2.3 促有丝分裂因子(HIMF)与细胞外钙敏感受体(CaSR)

HIMF是一种促炎性细胞因子，CaSR则是炎症激活的关键因素，二者都能够诱导NF-κB的激活、IL-4和IL-6的表达及VEGF的产生。而最近一项研究表明，缺氧诱导的HIMF能够与CaSR的胞内域结合，通过其自身的二聚化促进 CaSR 的二聚化，激活CaSR，从而介导间歇性缺氧引起的PASMCs增殖及肺血管重塑和PH的发展[22]。

3 基因突变

3.1 骨形成蛋白2(bone morphogenetic protein 2，BMP2)

骨形成蛋白(BMP)是转化生长因子β超家族的一员，BMPR2突变是遗传性PH和特发性PH(尤其是遗传性PH)的常见因素，且在无BMPR2突变的PAH中也检测到BMPR2蛋白表达降低。研究表明，BMPR2突变不仅能够诱导肺血管内皮细胞发生EndMT和炎性反应，参与肺血管的重构，还能够引起内皮细胞的线粒体功能障碍，导致线粒体DNA损伤和凋亡，阻止肺血管重构的逆转[23]。目前，靶向BMPR2基因转录的微RNA(microRNA，miR)，如miR-17/92、miR-21、miR-125a等已成为治疗PH的新靶点[24]；同时，BMPR2的上游调节因子FHIT也可能成为PH治疗的新靶点[25]。

3.2 CAV1蛋白

CAV1是胞膜上一种整合膜蛋白，在很多细胞中都有表达，是很多信号级联开始的地方；在CAV1基因突变小鼠的体内发现了eNOS活性增加，并出现了PH症状，而在CAV1基因敲除小鼠中即使给予高水平的NO，也没有发生PH[26-27]。有研究表明，CAV1基因缺失导致的eNOS动态负调节和氧化应激在PH发生中起关键作用，可能降低BMPR2蛋白的表达，并促进转化生长因子β(TGF-β)信号转导，从而促进肺血管重构[28]。

3.3 KCNK3通道

钾离子(K+)通道是一种分布最广的离子通道群，也是一种跨膜蛋白，连接细胞内与细胞外的环境，对膜电位的调节起着重要作用。

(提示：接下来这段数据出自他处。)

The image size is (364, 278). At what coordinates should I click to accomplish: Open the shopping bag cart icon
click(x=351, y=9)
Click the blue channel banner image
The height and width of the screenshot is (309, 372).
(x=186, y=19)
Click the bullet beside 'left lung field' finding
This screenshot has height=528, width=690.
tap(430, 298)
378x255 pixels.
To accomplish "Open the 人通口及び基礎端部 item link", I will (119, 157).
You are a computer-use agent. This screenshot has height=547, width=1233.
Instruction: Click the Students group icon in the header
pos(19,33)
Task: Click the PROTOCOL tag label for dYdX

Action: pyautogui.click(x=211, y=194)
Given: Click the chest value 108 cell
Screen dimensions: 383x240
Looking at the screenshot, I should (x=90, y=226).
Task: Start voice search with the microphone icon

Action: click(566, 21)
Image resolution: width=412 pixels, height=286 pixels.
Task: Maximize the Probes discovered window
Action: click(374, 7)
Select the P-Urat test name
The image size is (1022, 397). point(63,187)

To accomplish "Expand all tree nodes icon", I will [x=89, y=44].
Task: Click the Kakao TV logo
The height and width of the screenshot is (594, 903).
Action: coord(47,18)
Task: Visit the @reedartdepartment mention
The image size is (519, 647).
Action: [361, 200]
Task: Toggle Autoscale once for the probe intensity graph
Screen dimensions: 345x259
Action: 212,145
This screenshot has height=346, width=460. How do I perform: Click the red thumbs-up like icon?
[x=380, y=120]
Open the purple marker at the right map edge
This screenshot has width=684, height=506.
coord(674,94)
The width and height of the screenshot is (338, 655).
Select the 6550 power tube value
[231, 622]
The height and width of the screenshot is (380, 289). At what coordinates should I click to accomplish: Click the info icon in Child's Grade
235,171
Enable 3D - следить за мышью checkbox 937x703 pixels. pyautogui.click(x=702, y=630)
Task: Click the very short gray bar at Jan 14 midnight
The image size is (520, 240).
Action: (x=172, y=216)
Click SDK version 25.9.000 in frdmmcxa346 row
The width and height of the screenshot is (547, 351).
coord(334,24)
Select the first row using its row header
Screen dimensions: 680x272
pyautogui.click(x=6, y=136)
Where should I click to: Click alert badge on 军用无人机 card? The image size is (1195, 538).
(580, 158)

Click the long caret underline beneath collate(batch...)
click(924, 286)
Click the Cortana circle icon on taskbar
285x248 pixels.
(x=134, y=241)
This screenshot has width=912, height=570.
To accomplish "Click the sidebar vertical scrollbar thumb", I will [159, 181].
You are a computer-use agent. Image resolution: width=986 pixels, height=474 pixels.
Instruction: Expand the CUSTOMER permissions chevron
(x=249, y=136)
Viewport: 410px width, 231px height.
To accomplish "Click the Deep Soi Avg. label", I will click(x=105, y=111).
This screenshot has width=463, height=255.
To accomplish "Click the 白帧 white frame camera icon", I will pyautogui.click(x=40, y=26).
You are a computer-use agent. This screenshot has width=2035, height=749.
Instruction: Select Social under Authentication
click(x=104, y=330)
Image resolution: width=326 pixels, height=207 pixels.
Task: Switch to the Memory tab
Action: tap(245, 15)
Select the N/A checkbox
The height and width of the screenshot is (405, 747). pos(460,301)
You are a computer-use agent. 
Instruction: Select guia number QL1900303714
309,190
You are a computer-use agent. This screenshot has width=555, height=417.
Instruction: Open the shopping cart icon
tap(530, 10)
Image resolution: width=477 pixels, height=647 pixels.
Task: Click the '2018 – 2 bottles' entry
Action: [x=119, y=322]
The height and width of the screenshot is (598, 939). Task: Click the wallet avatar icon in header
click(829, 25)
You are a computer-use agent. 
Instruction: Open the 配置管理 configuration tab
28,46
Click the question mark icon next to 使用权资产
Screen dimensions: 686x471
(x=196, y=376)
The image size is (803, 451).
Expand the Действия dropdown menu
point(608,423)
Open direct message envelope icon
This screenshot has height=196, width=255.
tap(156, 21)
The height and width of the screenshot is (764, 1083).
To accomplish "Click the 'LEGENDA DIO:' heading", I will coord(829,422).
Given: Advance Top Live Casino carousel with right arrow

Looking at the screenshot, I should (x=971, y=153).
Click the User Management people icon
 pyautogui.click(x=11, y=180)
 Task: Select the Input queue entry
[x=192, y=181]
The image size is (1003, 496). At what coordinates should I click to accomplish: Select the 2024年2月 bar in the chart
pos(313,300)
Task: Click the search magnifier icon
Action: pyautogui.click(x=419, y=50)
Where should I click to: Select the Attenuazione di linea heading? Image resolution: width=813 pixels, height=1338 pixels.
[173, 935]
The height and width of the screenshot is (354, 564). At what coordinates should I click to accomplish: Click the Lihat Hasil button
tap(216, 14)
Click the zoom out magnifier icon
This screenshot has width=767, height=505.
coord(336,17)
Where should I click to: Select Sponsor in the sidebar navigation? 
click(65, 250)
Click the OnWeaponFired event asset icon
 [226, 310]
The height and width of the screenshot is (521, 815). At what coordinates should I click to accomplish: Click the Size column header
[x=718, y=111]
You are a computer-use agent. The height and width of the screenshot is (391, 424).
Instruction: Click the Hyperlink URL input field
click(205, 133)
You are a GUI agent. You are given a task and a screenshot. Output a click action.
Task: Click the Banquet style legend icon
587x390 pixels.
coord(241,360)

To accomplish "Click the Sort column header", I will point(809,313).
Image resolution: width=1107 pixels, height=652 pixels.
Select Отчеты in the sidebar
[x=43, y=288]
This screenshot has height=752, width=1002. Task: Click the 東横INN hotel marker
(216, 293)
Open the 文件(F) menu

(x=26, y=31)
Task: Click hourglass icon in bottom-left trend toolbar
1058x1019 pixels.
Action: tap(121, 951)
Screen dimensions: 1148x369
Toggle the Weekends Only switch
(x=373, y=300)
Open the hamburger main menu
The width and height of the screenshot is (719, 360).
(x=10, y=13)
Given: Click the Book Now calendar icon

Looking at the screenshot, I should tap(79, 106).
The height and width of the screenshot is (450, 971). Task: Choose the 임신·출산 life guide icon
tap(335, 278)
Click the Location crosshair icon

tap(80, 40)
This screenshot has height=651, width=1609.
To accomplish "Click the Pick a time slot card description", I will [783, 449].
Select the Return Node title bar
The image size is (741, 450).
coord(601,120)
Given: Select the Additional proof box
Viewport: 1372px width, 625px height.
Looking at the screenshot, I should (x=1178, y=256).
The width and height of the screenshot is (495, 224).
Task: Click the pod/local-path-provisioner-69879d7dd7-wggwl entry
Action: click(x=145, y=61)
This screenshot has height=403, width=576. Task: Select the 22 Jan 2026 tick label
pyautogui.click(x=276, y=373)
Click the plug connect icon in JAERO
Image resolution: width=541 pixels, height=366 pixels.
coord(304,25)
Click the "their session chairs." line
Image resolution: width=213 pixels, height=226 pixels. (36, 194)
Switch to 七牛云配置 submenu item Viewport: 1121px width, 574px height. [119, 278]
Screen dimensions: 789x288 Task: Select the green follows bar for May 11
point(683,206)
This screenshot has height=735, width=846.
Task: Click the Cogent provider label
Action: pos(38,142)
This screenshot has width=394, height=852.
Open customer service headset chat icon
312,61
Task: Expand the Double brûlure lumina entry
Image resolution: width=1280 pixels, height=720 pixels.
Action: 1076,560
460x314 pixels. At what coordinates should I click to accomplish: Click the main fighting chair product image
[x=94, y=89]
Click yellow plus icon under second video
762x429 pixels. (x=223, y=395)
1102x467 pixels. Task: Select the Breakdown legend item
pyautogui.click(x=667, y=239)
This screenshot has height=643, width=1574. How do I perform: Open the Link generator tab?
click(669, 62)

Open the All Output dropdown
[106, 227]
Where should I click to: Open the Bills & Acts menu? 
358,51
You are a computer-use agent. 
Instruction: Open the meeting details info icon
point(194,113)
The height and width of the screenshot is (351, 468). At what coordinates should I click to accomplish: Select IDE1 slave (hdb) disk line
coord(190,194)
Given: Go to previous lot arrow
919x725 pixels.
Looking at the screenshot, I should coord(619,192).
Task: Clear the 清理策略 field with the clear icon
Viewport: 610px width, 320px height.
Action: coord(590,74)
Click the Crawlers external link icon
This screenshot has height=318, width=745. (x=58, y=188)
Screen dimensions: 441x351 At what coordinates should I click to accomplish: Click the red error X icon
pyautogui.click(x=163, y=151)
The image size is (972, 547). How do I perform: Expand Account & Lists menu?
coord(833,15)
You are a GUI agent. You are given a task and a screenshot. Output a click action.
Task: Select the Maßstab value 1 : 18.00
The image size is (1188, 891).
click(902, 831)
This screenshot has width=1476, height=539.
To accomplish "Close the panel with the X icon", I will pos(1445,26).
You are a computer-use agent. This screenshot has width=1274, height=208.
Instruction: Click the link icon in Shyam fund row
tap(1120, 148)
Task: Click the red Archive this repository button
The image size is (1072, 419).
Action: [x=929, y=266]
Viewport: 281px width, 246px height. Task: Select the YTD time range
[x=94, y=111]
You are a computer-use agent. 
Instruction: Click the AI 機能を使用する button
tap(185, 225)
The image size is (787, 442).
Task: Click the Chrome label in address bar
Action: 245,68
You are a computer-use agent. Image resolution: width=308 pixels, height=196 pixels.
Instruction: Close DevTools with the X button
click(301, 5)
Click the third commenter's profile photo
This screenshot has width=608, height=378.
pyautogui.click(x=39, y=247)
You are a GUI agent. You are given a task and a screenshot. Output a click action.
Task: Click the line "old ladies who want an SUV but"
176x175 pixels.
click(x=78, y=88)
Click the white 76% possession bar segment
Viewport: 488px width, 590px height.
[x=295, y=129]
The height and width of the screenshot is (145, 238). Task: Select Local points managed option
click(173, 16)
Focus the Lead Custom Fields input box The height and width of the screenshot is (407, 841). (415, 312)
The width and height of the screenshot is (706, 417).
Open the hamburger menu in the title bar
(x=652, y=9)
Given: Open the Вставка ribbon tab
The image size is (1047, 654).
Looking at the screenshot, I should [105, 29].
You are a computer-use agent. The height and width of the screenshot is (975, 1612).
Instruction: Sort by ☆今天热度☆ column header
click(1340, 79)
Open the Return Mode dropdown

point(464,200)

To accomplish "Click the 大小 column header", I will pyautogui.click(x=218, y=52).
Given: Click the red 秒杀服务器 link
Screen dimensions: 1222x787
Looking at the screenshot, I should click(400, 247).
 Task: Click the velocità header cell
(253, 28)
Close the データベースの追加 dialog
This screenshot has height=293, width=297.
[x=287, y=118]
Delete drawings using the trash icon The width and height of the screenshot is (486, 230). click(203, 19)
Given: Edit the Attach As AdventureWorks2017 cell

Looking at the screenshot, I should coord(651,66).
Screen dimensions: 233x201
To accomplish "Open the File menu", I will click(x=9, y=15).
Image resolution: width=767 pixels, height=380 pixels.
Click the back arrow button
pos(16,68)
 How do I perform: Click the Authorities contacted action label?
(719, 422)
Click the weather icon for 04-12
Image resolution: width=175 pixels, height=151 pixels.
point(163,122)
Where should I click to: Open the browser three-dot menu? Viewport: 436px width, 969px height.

PASMCs中NO和cGMP等能够激活K+通道或使其表达上调，引起膜超极化并增强膜复极化，随后导致电压依赖性钙离子(Ca2+)通道关闭并降低细胞内游离Ca2+浓度，导致肺血管扩张[29]。KCNK3 蛋白是一个向外的 K+通道，也称为 TASK1或 K2P3.1，已被确认为PH新的易感基因。研究表明，KCNK3的功能丧失或活性抑制能够增强PASMCs膜去极化相关的血管收缩，使HIF-1α和IL-6表达增加及PASMCs过度增殖[29-30]。

3.4 PIM1蛋白

PIM1是一种在 PAH中表达上调的癌蛋白。研究发现，PIM1能够直接靶向狼疮Ku自身抗原蛋白p70(KU70)参与调节DNA损伤修复及PASMCs增殖和凋亡等过程[31]；使用PIM1抑制剂SGI-1776或 TP-3654能够明显抑制非同源末端连接DNA的修复和PASMCs增殖并诱导细胞凋亡，同时也能够显著改善大鼠模型中的肺血流动力学和肺血管重构。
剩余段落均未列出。